Friday, April 19, 2024

The incredible shrinking state dollars for California schools


 


Teachers are being asked to do more with less.


By VIVIAN PO


New America Media


State funding for California’s K-12 public schools has fallen by $7 billion since the onset of the recession. The state now spends $1,000 less per student than it did in 2007-08.


“There has been a very large reduction in revenues that determine Prop 98, California’s formula for calculating minimum school funding,” said Jonathan Kaplan, senior policy analyst with the California Budget Project, a nonpartisan group that monitors fiscal and policy issues.


Per student spending is now close to the 1989-90 level, after adjusting for inflation. “We are basically at a similar level of funding than we were at 20 years ago,” Kaplan said.

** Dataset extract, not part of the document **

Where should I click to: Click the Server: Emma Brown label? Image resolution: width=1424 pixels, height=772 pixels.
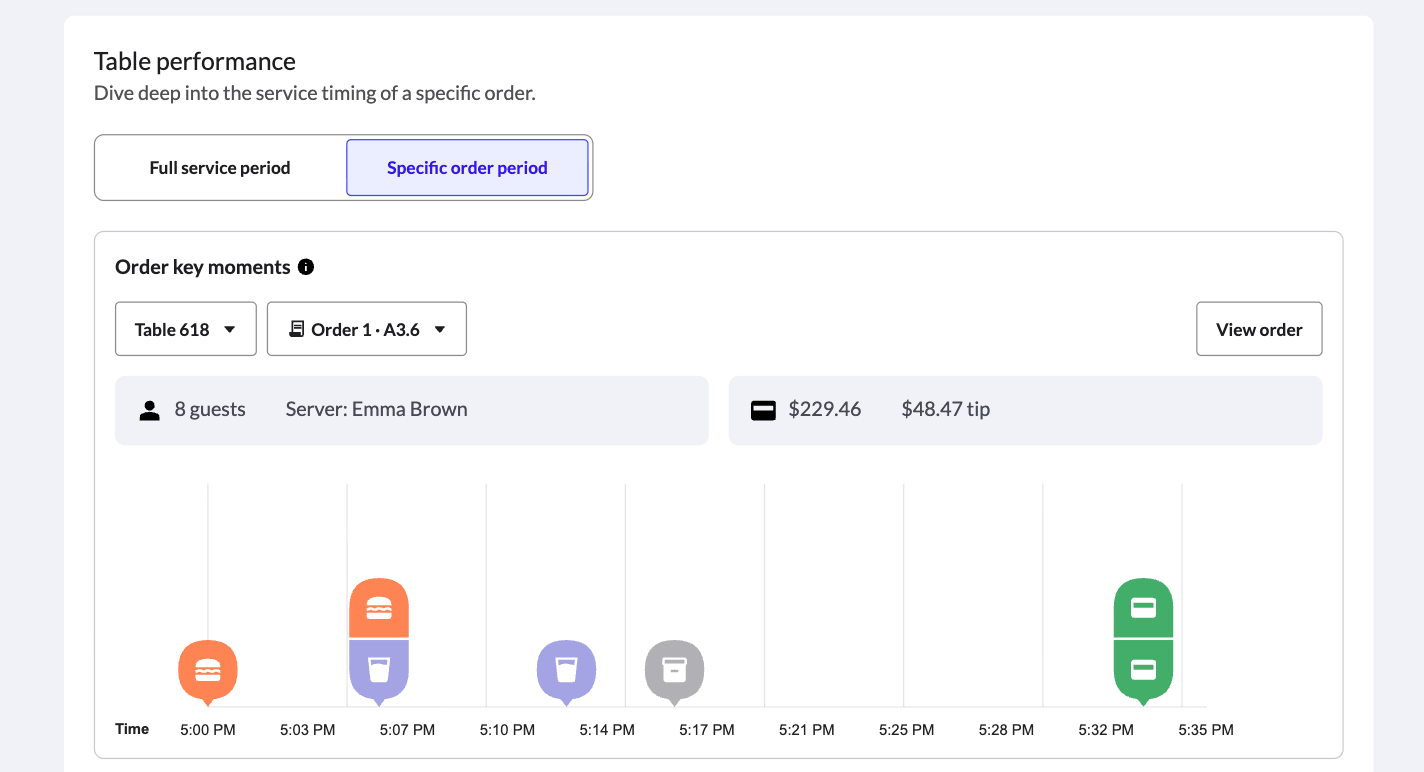(376, 409)
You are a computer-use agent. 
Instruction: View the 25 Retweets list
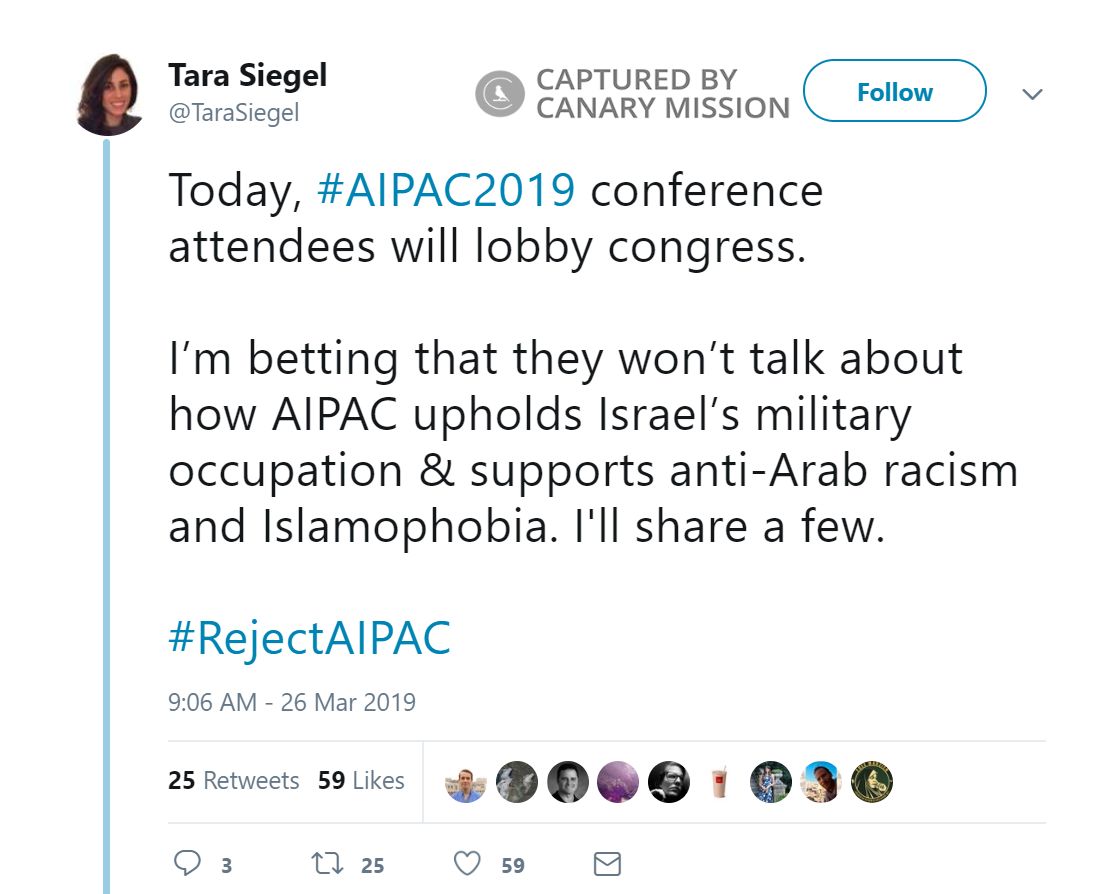(234, 781)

Prop 98, or the Classroom Instructional Improvement and Accountability Act, was passed by voters in 1988. It requires the state to spend a minimum percentage of its budget on K-12 and community college education. It is by far the largest source of dollars schools receive.


In good times, the Act provided ever-increasing funds that grew each year with the economy and number of students. But with the rapid drop in tax revenues following the onset of the recession, funding on K-12 schools plummeted from $50.3 billion in the 2007-2008 school year to $43 billion in 2008-2009, where it has remained static.


Local school districts have offset the deep cuts in state funding through a mix of strategies, from tapping one-time only federal stimulus dollars to deferring unpaid programs to the following year’s budget, a practice known as deferral.


The state began significantly relying on deferrals in 2008-09, when the state delayed $3 billion in payments to the next fiscal year to balance the budget. The state has continued to rely on payment deferrals to achieve budget savings by increasing deferrals in the last years. For the 2011-12, the state will be deferring $9.5 billion in K-12 payments.


“It doesn’t mean that programs necessarily went down by the same amount because districts are borrowing and using federal dollars to supplement them,” explains Jennifer Kuhn, director of K-12 education with the Legislative Analyst’s Office (LAO).


Thanks to the promised dollars from deferrals, as well as federal stimulus money, Quality Education Investment Act (QEIA) and other state funds, Kuhn found the actual drop per pupil funding was about $500.


“We have funding down 6 percent in 2011-2012 from the 2007-2008 level on a per-pupil, per-program basis,” Kuhn said. The results are visible in increased class sizes, shortened school year, and teacher furloughs.


All this, of course, is before mid-year trigger cuts. Gov. Jerry Brown announced that K-12 school districts will face another $79.6 million reduction in general funding, along with a $248 million elimination of school bus funding.


Though the mid-year cuts were not as dramatic as many predicted for this year, the budget future on education remains uncertain. The budget shortfall for 2012-13 could reach $13 billion unless voters pass one of numerous revenue proposals on the November 2012 ballot.


“If none of them is adopted, then presumably that 13 billion [dollars] will come largely from cuts,” Kuhn said. “Education will bear some portion of that reduction.”